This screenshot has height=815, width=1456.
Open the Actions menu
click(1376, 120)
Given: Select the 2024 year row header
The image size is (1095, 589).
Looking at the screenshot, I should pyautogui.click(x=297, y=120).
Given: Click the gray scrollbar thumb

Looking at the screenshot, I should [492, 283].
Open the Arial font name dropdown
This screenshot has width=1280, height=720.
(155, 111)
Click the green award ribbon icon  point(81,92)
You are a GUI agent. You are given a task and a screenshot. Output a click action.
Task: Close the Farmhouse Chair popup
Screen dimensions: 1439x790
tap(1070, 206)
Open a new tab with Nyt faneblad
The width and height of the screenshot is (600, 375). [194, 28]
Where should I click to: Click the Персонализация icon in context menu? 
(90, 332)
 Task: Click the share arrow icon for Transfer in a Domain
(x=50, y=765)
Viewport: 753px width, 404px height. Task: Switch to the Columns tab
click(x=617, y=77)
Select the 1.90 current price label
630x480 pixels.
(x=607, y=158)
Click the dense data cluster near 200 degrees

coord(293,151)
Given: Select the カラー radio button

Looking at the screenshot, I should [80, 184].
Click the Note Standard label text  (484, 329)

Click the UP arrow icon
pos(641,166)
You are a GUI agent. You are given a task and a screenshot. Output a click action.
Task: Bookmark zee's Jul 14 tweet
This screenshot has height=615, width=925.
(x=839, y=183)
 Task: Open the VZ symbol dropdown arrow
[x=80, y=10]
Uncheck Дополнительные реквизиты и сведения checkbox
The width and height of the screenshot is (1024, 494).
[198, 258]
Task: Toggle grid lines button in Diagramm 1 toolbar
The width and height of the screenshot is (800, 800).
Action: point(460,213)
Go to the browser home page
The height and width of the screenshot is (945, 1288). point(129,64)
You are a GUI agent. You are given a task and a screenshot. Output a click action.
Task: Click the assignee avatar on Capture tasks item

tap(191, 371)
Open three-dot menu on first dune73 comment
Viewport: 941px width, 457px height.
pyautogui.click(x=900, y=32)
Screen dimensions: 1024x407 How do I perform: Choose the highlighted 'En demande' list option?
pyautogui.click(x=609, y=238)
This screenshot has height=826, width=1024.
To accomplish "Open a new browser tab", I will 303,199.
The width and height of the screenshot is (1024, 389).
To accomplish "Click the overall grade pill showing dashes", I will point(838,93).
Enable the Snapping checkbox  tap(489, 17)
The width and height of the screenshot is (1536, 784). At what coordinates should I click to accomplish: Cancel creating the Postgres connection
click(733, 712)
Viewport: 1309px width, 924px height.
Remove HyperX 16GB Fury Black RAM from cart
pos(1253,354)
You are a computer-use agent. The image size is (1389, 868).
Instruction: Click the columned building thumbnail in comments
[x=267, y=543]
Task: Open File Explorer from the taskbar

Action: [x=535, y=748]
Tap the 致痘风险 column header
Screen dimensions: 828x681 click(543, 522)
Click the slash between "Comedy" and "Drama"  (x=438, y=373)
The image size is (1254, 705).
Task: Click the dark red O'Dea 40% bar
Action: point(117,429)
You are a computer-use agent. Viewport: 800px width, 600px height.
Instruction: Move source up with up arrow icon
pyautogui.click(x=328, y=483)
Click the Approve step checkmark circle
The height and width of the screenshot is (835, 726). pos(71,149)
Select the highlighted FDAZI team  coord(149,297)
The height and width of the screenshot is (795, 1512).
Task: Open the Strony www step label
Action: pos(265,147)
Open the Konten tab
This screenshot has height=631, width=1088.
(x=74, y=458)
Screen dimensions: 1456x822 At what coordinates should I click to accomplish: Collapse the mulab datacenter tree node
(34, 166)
◇ ◇ ◇
# WORK TO COMPLETE:
Copy the listing word for word, from the line containing "You are a computer-use agent. Viewport: 800px" down to the end of the listing.

# ANSWER:
You are a computer-use agent. Viewport: 800px width, 600px height.
Instruction: Move source up with up arrow icon
pyautogui.click(x=328, y=483)
Click the Approve step checkmark circle
The height and width of the screenshot is (835, 726). pos(71,149)
Select the highlighted FDAZI team  coord(149,297)
The height and width of the screenshot is (795, 1512).
Task: Open the Strony www step label
Action: pos(265,147)
Open the Konten tab
This screenshot has height=631, width=1088.
(x=74, y=458)
Screen dimensions: 1456x822 At what coordinates should I click to accomplish: Collapse the mulab datacenter tree node
(34, 166)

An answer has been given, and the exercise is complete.